「フリーランス美容師」に潜む罠。効率性と合理性を追求した先にあるものとは

美容院(理容院)の業界で『フリーランス美容師(理容師)』が増えているという話があります。
はじめに
美容師になったら、まずはどこかの美容院に就職するところから始まります。
そして美容師の仕事をある程度経験した後、いずれは自分のお店を持ちたい独立志向の方は多いようです。
しかし、いざ独立して開業しようとなると、結構なお金がかかります。
例えば、東京都内で新たに美容院を作ろうとする場合、3000万円程度はかかるという話を聞きました。
なかなかそれだけの資金を用意できる人は、そうそう居ないですよね。
なので『独立開業』と『勤め人』の中間あたりのところで『フリーランス美容師』が出てきています。
フリーランス美容師とは?
『フリーランス美容師』とは、どこかの美容室の(鏡の前の)一席を借りて、そこでお客さんの髪を切るという仕組みです。
売り上げのうちの3分の1や半分などを店側に納めて、自分は残りを得るという仕組みで『鏡貸し(面貸し)』と言われたりもしているようです。
結構この『鏡貸し』が流行っていて、そのための仲介業者も居るみたいです。
仲介業者とは?
仲介業者は、『フリーランス美容師』と『美容院』の間を取り持つ存在。
フリーランスの美容師に「〇〇店で鏡(席)が空いてますよ」と紹介して、中間マージン(報酬)を受け取るビジネスモデルです。
なので、美容室の店長に話を聞くと、仲介業者から「鏡空いてませんか?」と勧誘の電話が掛かってくるそうです。
トラブルが発生するケースも
しかし、フリーランス美容師の仕組みには、色々と問題があるらしくて、トラブルが起きているという話も聞きました。
トラブル①
お店の一部の鏡を貸しているとして、その部分(席)だけは、そのお店のお客さんではないですよね?そのお店ではなく、フリーランス美容師のお客さんです。
なので、そのお客さんが来店してきたとしても、その美容院にとっては「当店の客ではない」ということになるため、そのお客さんに対して愛想を良くしてくれないという事象が起こるケースがあるそうです。
もちろん担当するフリーランス美容師は、丁寧に接客するのかもしれませんが、お店全体として愛想良くしてくれることが無いのだそうです。
トラブル②
社員を雇用している場合は、社員が忙しくなってくると、手が空いている別の社員がサポートすることが出来ます。
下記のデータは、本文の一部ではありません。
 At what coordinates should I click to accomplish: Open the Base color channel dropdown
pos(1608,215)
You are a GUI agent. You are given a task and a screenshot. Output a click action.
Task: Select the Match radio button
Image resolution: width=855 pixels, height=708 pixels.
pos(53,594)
つまり、お客さん側からすると、お店全体で接客してくれているという安心感を得ることができます。フリーランス美容師だと、それが無くなってしまうという話を聞きました。
世界観が大事
美容院というのは一つの世界。
お客さんからすれば、良い感じの社員や、髪を切ってくれる自分担当の理容師さんを含めて、お店のみんなに歓迎されている感じを体験したいものなのです。
- 切り終わってさっぱりした
- 今日も気持ちが良かった
- この店に来てよかった
- 帰る時も頭がさっぱりして気持ちがいい
そのように、ずっと持続する気持ち良さがあってこその美容院なわけで、お店全体の空間みたいなものがフリーランス美容師だと作れないのだそうです。
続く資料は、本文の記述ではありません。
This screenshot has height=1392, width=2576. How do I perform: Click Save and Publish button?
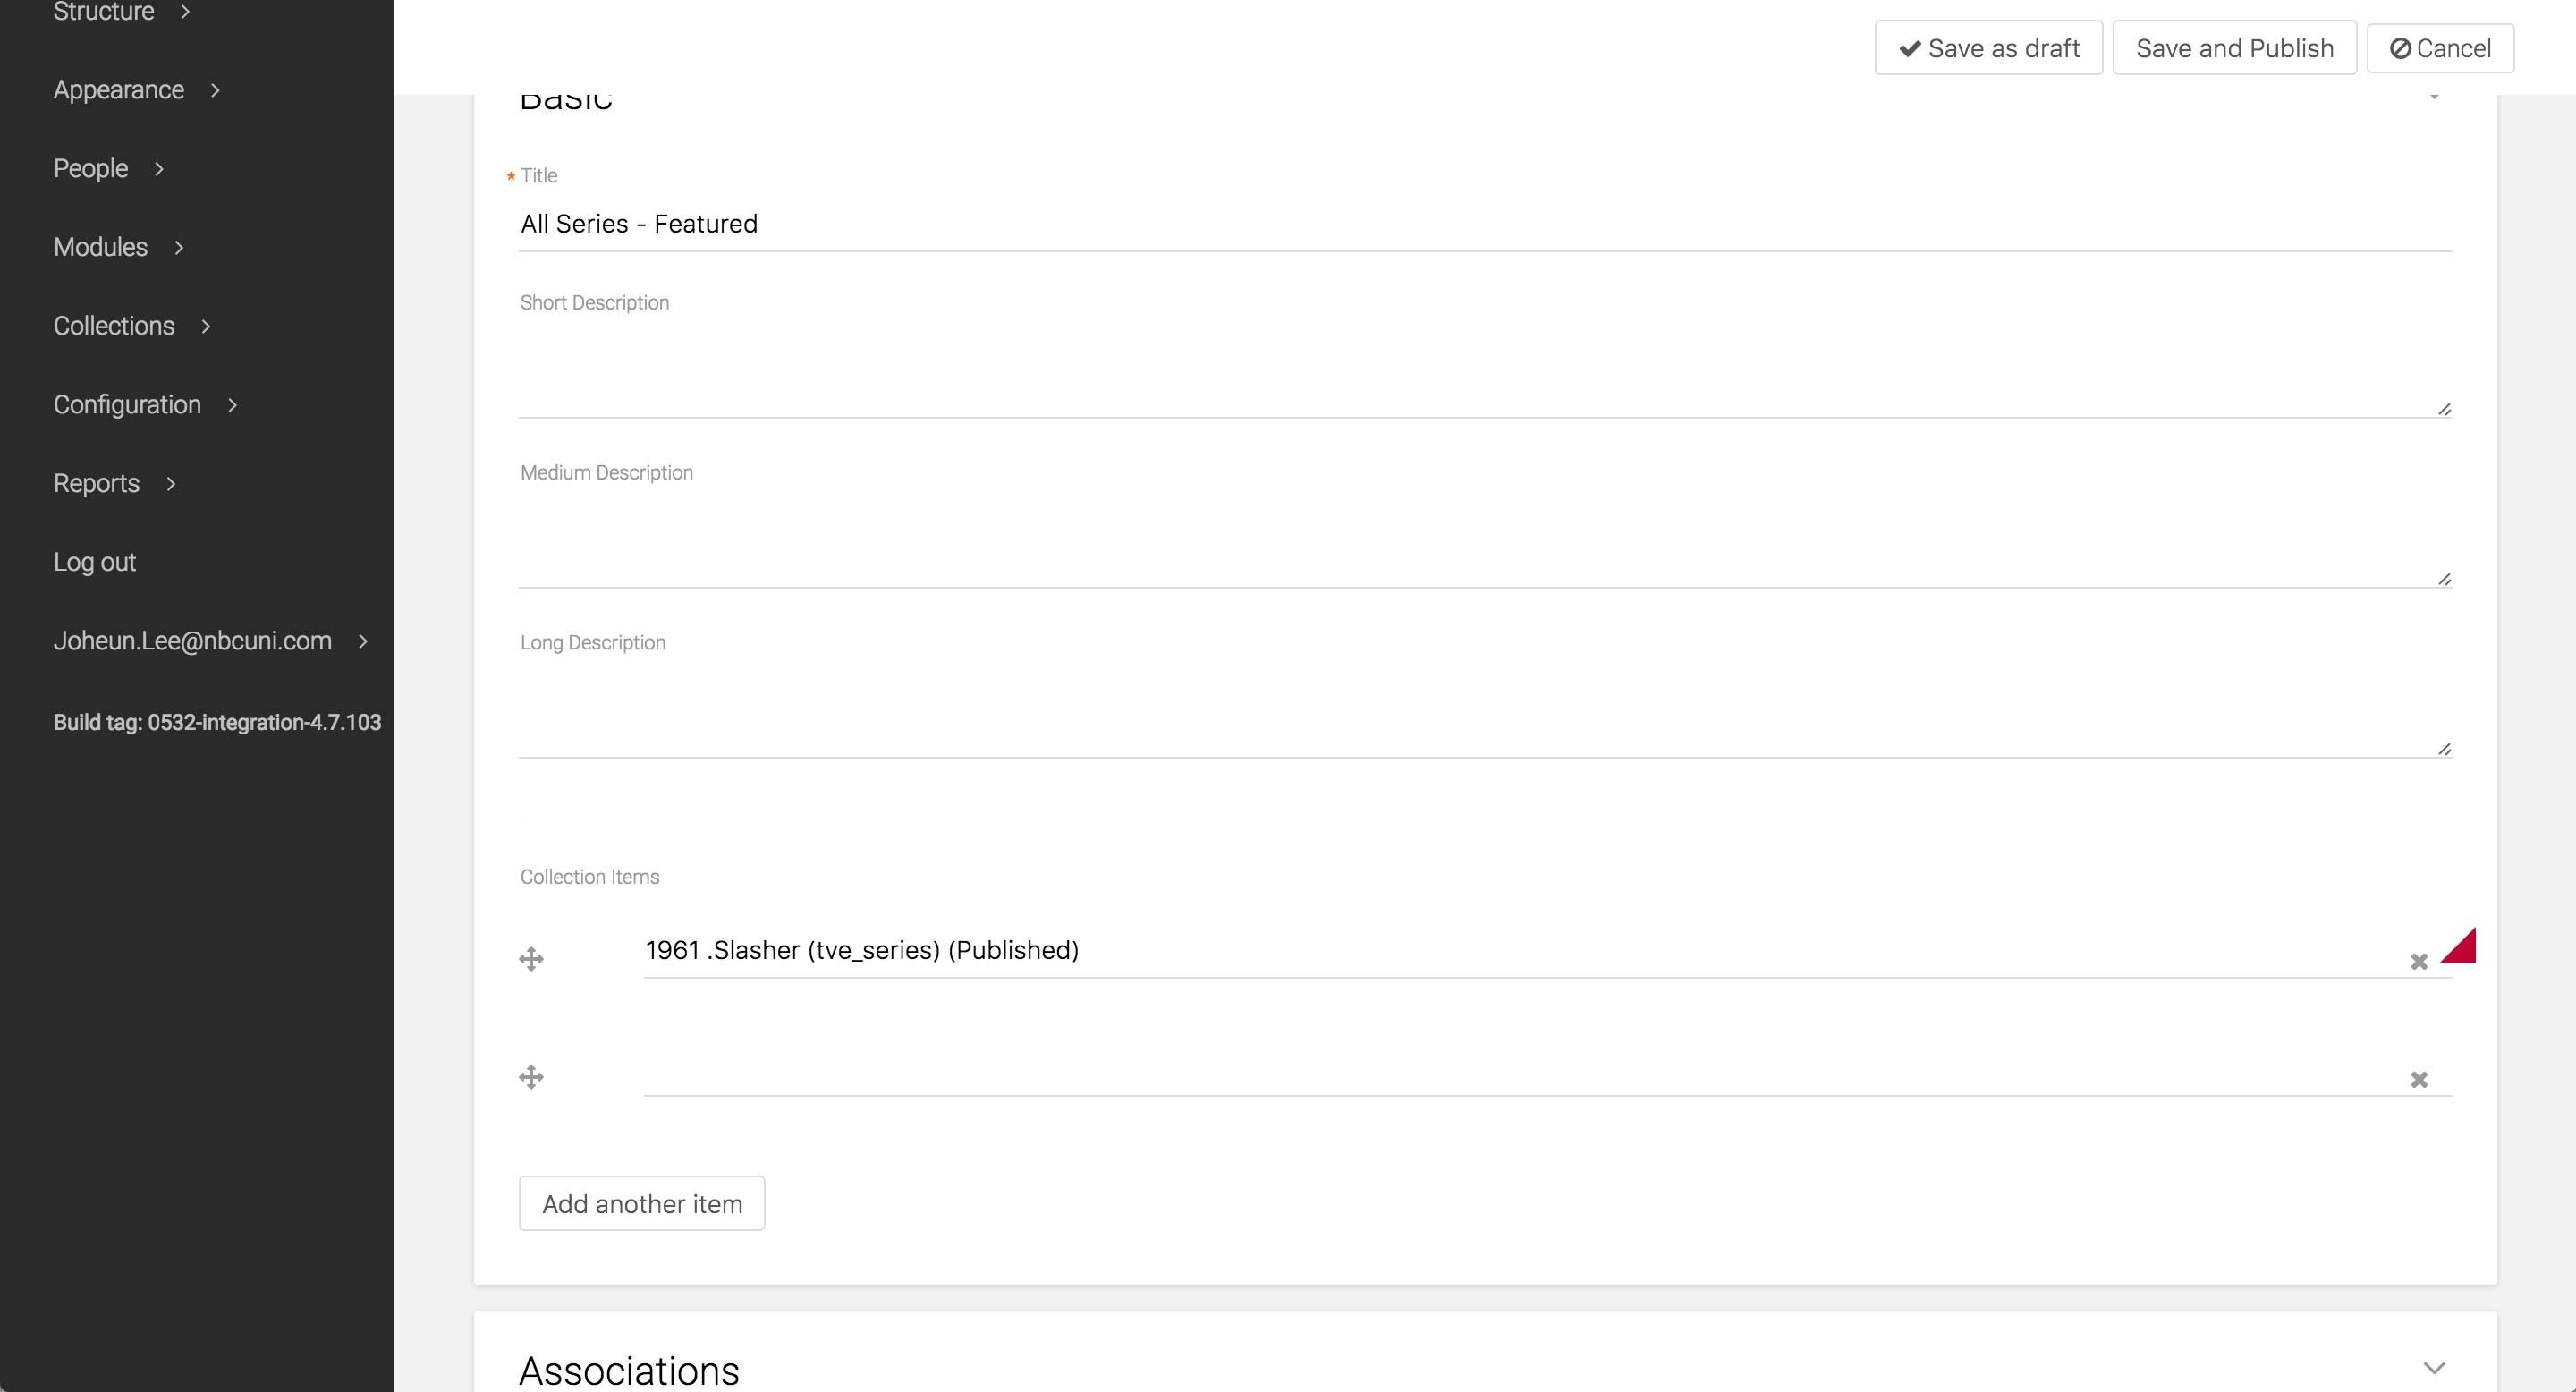[2234, 48]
つまり、お客さんの立場だと、フリーランス美容師が担当するお店では「自分は歓迎されていない客」のように思えてしまって、お互いにあまり気持ちの良い感じにならないということが起きてしまうみたいです。
合理性の闇
起業するとなると、お金がかかり過ぎて大変。しかし、雇用される(勤め人)よりも自由に働きたい。そう考えるとフリーランス美容師は、『起業』と『勤め人』の中間の存在として、新しくて面白い仕組みだという気はします。
しかし、そんな単純な話ではなく、そこには、
- 美容院という文化
- 接客とは何か
これらの追求が必要です。合理性だけ追求すれば解決する話ではないのです。
効率性や合理性は大事です。ただ、それだけではなく、
効率や合理性を追求し続けて、雑務を減らした後に残る人間らしさが、自分自身の本質であり、自分の仕事の本質でもあるのです。
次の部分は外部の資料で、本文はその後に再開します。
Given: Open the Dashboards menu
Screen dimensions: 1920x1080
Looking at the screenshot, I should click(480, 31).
美容師も同じで、起業するための手間やコストを省く、そうすると「フリーランス美容師は最高だよね」という話になりますが、様々な面倒なことを省いていった先に、どれだけ人間らしさが残るのかということをきちんと考えておかないと、うまくいかないんだなという感じがしました。
結論
常に『最後に残る人間らしさとは何か?』を私たちは考え続けなければなりません。
そこを忘れてしまうと、効率と効率と効率を掛け合わせたら、全く効率的じゃないものが出来上がってしまうみたいなことになりかねません。
テクノロジーが駆動して、物事が効率化されて合理的に変わっていく時代においても、自分にとって最後に残る人間らしさを常に意識し続けることが、やはりとても大事です。